If you can do all that, the metaverse could well be “the next generation of the internet” rolling up “gaming, commerce, art, media, advertising, smart manufacturing, health care, virtual communities and social collaboration (including for enterprise and education).”

Of course, that will require money, and Citi foresees a pretty expansive range of currencies, encompassing both digitally native tokens like stablecoins, cryptocurrencies and central bank digital currencies (CBDCs) — like the digital dollar — all coexisting with “traditional forms of money” like credit cards and Apple Pay/Google Pay wallets. Decentralized finance, or DeFi, will coexist with traditional financial systems.

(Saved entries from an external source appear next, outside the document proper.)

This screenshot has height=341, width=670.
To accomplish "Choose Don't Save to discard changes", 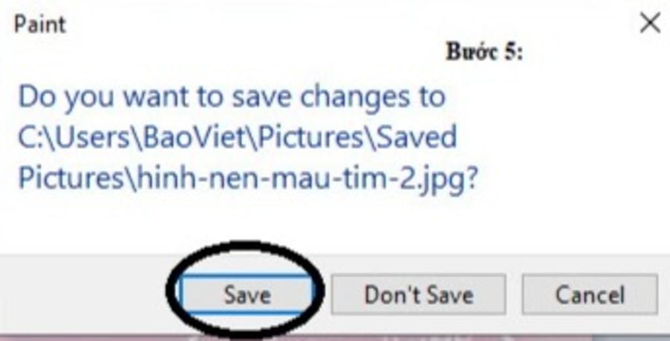I will click(x=418, y=295).
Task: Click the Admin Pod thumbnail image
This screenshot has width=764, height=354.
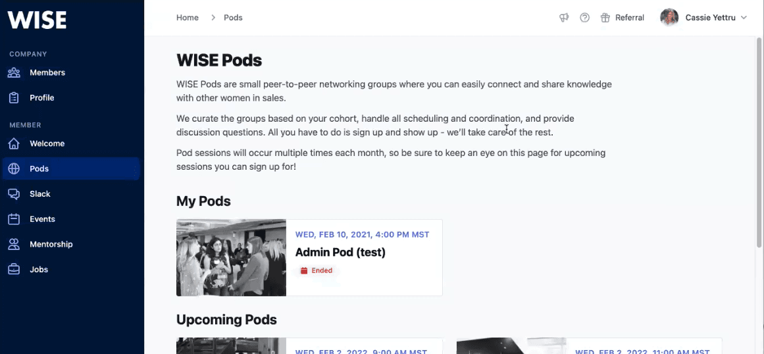Action: [231, 257]
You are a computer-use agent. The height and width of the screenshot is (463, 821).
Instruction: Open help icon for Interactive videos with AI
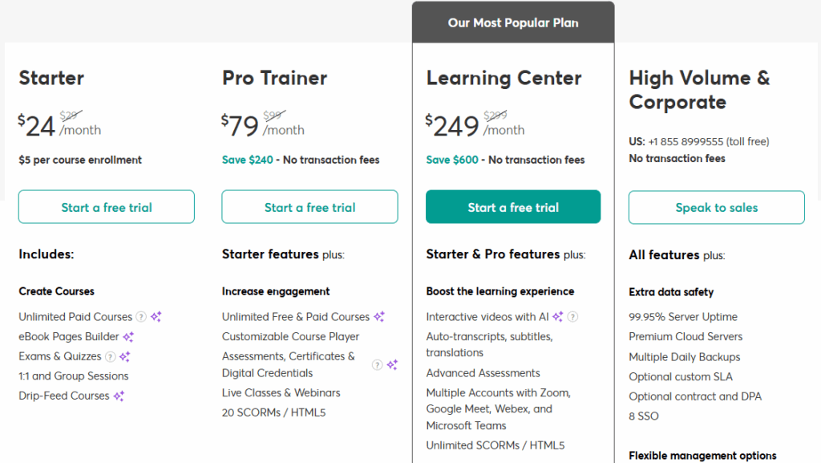(x=573, y=317)
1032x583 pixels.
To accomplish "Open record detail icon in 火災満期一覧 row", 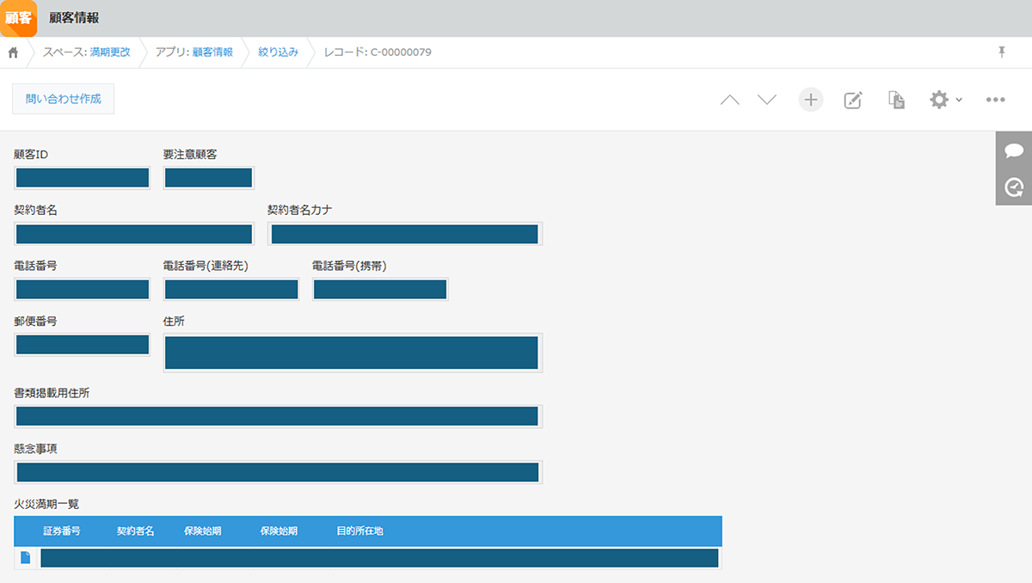I will click(26, 558).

One thing the report does not do is buy fully into the Web3 hype of a decentralized, privacy-focused next-generation internet built on blockchain technology. That is, Citi says, “one conceptual third iteration of the internet.”

And the report notes most users want an internet with better user experience and content more than a decentralized and democratic one, asking “do users want Web3 or do investors want it?”

Money in the Metaverse

The report goes in great depth into the uses of noncurrency digital assets like nonfungible tokens (NFTs), noting that they go far beyond the “cute” and overpriced collectables used for “social media bragging rights.”  These unique cryptocurrency tokens, which can embed anything from art, video and music to traceable property titles and self-executing smart contracts, will “enable a form of sovereign ownership for the users/owners.”

That said, Citi points out that one important piece of a successful metaverse economy is inexpensive, real-time, frictionless micropayments that current rails can’t support, particularly in a cross-border setting. However, it notes that predictable fees will be key — something that is still a work in progress in crypto, particularly on the dominant Bitcoin and Ethereum blockchains.

While noting that India’s Unified Payment Interface (UPI) provides an effective in-country solution, the report points to stablecoins as the best solution for micropayments. While CBDCs can provide those benefits, they are limited by being single-market national currencies.

“Decentralized crypto is a better fit for the Open Metaverse,” Citi predicted.

“For the Metaverse to truly function as an alternate economy that is not controlled by a central entity, it requires formats of money that are truly decentralized, trustless, and verifiable,” Citi said. “These properties are critical given the entire premise of an Open Metaverse is built on not having centralized intermediaries and arbitrators.”

One Finance to Rule Them All

Blockchain-based centralized finance (CeFi) and decentralized finance (DeFi) are still in their infancy, with their actual viability as alternatives to traditional finance (TradFi) still largely theoretical, but Citi foresees a new financial system encompassing them all — metaverse finance, or MetaFi.

MetaFi will likely be a combination of all three, along with “new products specifically designed to meet the unique needs of the new ecosystem,” Citi said.

That said, Citi also sees financial institutions playing an important role in payments, notably on-ramp and off-ramp capabilities, as well as providing much-needed liquidity and “supporting a myriad of business and consumer use cases.”

It’s a vision that sees an incredibly diverse and of necessity complex financial system in which “the sheer number of assets available for exchange will grow exponentially.”

This economic infrastructure will require “a seamless and high-transaction throughput financial infrastructure working across fragmented implementations between centralized platforms and decentralized instances alike” to power the “24×7, always-on, instant micropayments” that will be the metaverse’s “main mode of payment.”

Which really does make MetaFi seem a little pie in the sky. After all, chaos and payment systems don’t exactly go hand in hand.